This blog post is from Ed Bronson, the Executive Director of The Outdoors for All Foundation, the recipient of an Autism Speaks Family Services Community Grant in 2009. The 2011 grant recipients were announced this week.

The Outdoors for All Foundation is a Pacific Northwest based nonprofit organization dedicated to enriching the quality of life for children and adults with disabilities through outdoor recreation. In 2009, Outdoors for All received a generous grant from Autism Speaks to help deliver “expanded outdoor recreation experiences customized for children and adults with Autism Spectrum Disorders.”

In order to serve the multi-sensory needs and varying social abilities of this population, our project consisted of:

  1. Funding for a consultant with autism expertise  to train staff and volunteers who work regularly with our participants, and help in some program design for new and existing programs.
  2. Funding for a behavioral aide to join the staff of our day camp program and other year round programs.

These resources improved the quality of our services for those on the autism spectrum—which comprise over 60% of our day camp population.

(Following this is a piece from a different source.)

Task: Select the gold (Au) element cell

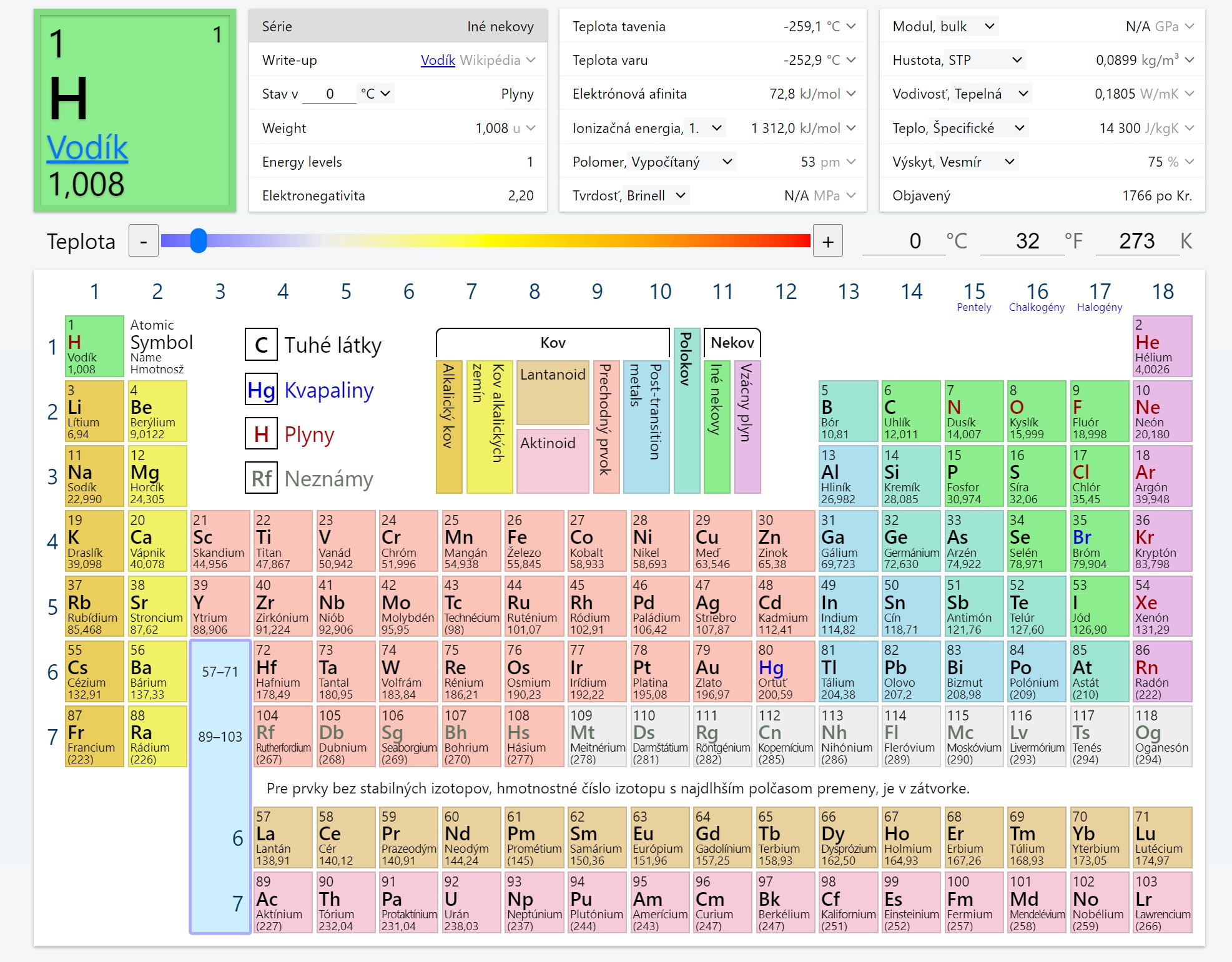Action: [x=722, y=671]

The project increased the skills of our staff and volunteers to help participants regulate their sensory needs so that they could learn and enjoy outdoor recreation.  These resources also increased our capacity to serve more participants with autism.

When asked about our program, Crystal Goetz, mother of camper Carl Goetz, responded:

“Outdoors for All has made our son feel included in life.  Outdoors for All empowers him and makes him feel like he is capable and strong.  Not different or disabled.  He has always come back smiling and happy from his outings with Outdoors for All.  Whether it’s skiing or day camps  the people of Outdoors for All have made Carl’s experience one he can’t wait  for year after year.  We feel good letting him go with the caring staff, because they make him feel welcome and safe.  We don’t have to worry waiting at home for him either, because we know that safety is a top priority.  We have recommended Outdoors for All every time someone asks us for a good recreation program for kids and teens with autism.  Thank you Outdoors for All for giving our son the time of his life.”

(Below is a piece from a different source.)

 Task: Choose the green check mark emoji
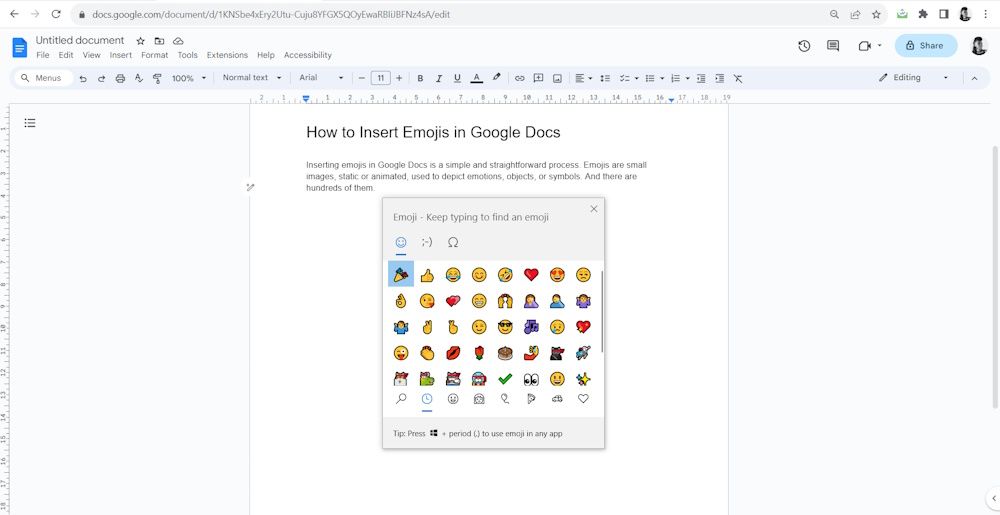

We were thrilled to partner with Autism Speaks in 2009 to increase Outdoors for All’s awareness and proficiency and serving children and adults with ASD.  We look forward to partnering with Autism Speaks in the future as we continue to enhance our offerings for this underserved community.

For a list of this year’s Family Services Community Grants recipients, visit www.autismspeaks.org//community/family_services/grants_2011.php.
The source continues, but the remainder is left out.